Beitragvon Habatom » Di 13. Nov 2018, 17:59

Helmuth hat geschrieben:
onThePath hat geschrieben:Sehr negativ ist allerdings der Begriff belegt: Den Willen brechen.

Ich weiß, und der durchschnittliche Weltmensch erprobt auch den sofortigen Aufschrei, aber wir reden in unserem Zusammenhang ja über die Sünde, was wiederum für viele befremdlich ist. Dazu verweise ich auf eine Aussage aus dem Wort bzgl. 1 Samuel 15,23, damit ersichtlich wird, von welcher Art Eigenwillen ich rede.
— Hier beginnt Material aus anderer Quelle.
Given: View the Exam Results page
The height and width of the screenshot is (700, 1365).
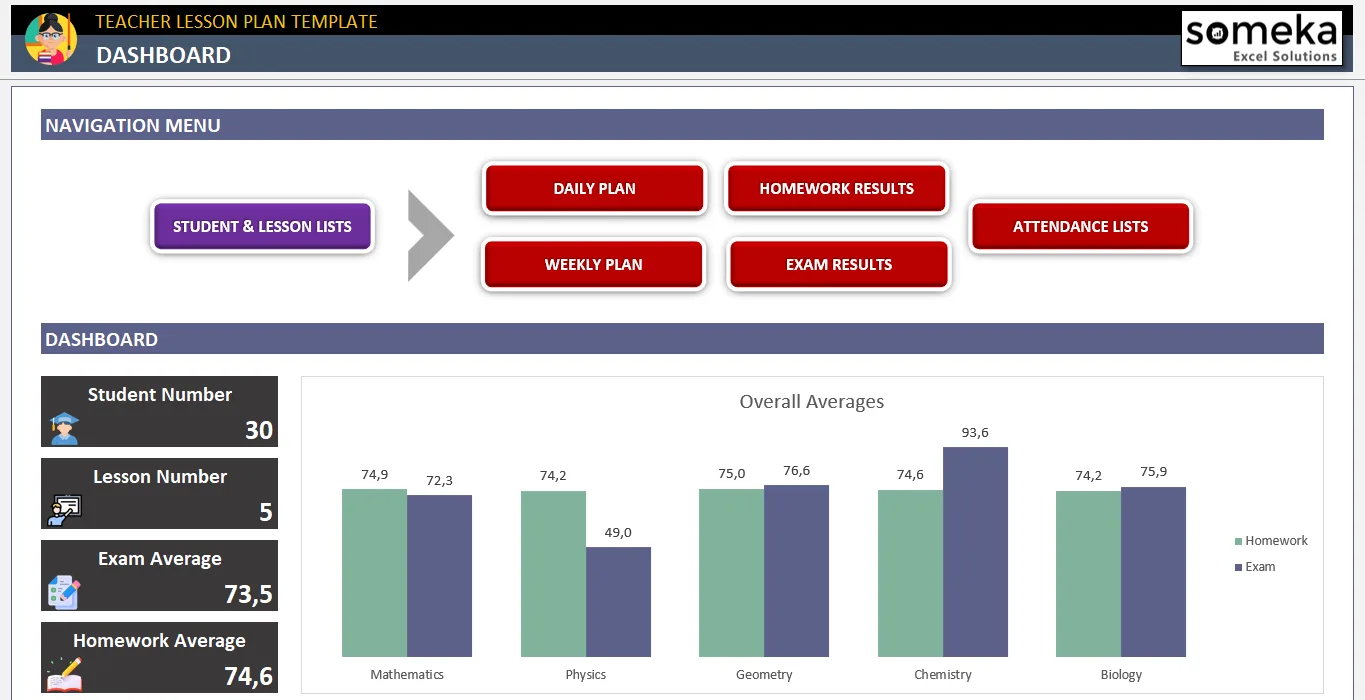Looking at the screenshot, I should pyautogui.click(x=839, y=264).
Es sind auch nicht die Eltern, die aktiv etwas „brechen“, so als wäre das zum Schaden des Kindes, sondern sie setzen gottgewollte Grenzen und es liegt am Kind sich zu fügen oder nicht, oder im Extremfall sogar bis zum Tobsuchtsanfall auszurasten, was bei Kleinkindern nicht selten ist.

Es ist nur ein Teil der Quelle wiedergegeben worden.